Jun 12, 2014
12:53 PMConnecticut Today
Holy Land U.S.A. in Waterbury Is Being Resurrected
(page 2 of 2)
When Greco began building Holy Land in the 1950s not everyone understood his vision for the property. Fitzpatrick, 62, grew up near Pine Hill and played on the property before Holy Land was built. He and other neighborhood kids were not happy when Greco began encroaching on their stomping ground.
(Photo at left courtesy of Holy Land Waterbury)
“I was not very impressed with it as a kid,” recalls Fitzpatrick. “It meant nothing to me. I was more upset with Mr. Greco for building it. As he added on he took away our playground. He added roads, he cut trees that limited our tree fort building, we skated on Ducks Pond, he turned it into the Dead Sea.”
Over the years Fitzpatrick's opinion would change and he would develop a passion for Holy Land and deep respect for the devout man who built it.
“He was the meekest and mildest man I have ever known,” says Fitzpatrick, who was an alter boy at the Basilica of the Immaculate Conception Church in Waterbury, where Greco was a congregant. “A man of very few words. He was very religious. He was one of those who sat in church and was so intense in prayer you would swear he was talking to God. He loved scripture, that is apparent when you walk around Holy Land. [Passages] are carved in every nook and cranny. What he was worked for him. Not many people could say no to him.”

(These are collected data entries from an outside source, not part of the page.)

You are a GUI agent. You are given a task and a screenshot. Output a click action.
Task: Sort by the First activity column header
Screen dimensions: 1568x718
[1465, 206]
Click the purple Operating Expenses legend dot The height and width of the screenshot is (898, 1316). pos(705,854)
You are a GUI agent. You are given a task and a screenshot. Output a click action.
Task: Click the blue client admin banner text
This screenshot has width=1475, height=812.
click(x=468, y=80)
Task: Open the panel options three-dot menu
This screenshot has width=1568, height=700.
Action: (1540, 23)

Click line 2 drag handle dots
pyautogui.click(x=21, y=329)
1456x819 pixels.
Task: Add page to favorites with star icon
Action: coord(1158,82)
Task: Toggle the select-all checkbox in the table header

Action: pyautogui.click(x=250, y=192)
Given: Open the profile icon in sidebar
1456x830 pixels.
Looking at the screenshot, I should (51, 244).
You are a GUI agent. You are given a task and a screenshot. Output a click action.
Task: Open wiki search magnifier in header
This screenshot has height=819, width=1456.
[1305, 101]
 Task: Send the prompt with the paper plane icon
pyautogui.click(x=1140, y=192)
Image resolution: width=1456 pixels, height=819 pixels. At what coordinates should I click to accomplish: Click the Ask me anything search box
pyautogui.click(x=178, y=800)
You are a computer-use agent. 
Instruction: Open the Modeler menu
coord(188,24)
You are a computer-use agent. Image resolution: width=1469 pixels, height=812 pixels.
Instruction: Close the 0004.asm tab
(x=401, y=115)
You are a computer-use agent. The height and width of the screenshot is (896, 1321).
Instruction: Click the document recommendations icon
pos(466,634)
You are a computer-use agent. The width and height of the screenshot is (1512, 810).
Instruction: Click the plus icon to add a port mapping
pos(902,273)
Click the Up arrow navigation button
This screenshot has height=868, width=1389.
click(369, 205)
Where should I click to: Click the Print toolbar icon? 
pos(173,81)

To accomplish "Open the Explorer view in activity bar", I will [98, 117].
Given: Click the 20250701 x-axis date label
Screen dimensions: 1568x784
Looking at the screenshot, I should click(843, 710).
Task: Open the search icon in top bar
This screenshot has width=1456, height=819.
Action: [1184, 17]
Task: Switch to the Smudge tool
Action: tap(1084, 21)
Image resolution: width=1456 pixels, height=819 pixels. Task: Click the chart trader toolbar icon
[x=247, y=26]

After deciding to give it one more shot while standing on the hill at Holy Land last June, O’Leary enlisted the help of friend Fred “Fritz” Blasius, a successful local car dealer. Together O’Leary and Blasius arranged a meeting with the nuns and convinced them to lower their asking price to $350,000. The pair then formed a nonprofit organization, Holy Land of Waterbury, and began raising funds to buy the property.
(Photo of Holy Land Arch at left courtesy of Damned Connecticut)
As word spread about their efforts donations began pouring in.
“It was just incredible,” recalls Jennifer Rose, who is a member of the nonprofit Blasius and O’Leary formed. “There was a $100,000 donor.”
She adds, “The cross signifies home for a lot of people.”
Pisani Steel Inc. donated 52-foot-tall, internally-lit steel cross for the effort. The Naugatuck based company’s president, Joe Pisani, grew up near Holy Land and Greco helped his father, an Italian immigrant, legally settle in America after he had married Pisani’s mother.
“This is my way of giving back, at least one more time," Pisani told the Republican-American in November.
And what a gift to the city it is. This cross is bigger than any previously erected on the site. It stands on a seven-foot-high pedestal and has a wingspan of 26 feet. Roughly 4,500 LED lights can illuminate the cross in different colors including red, blue, green and pink. In December it was lit for the first time in front of more than 1,000 people who gathered at a bridge over Interstate 84 and on Elm Street facing Pine Hill.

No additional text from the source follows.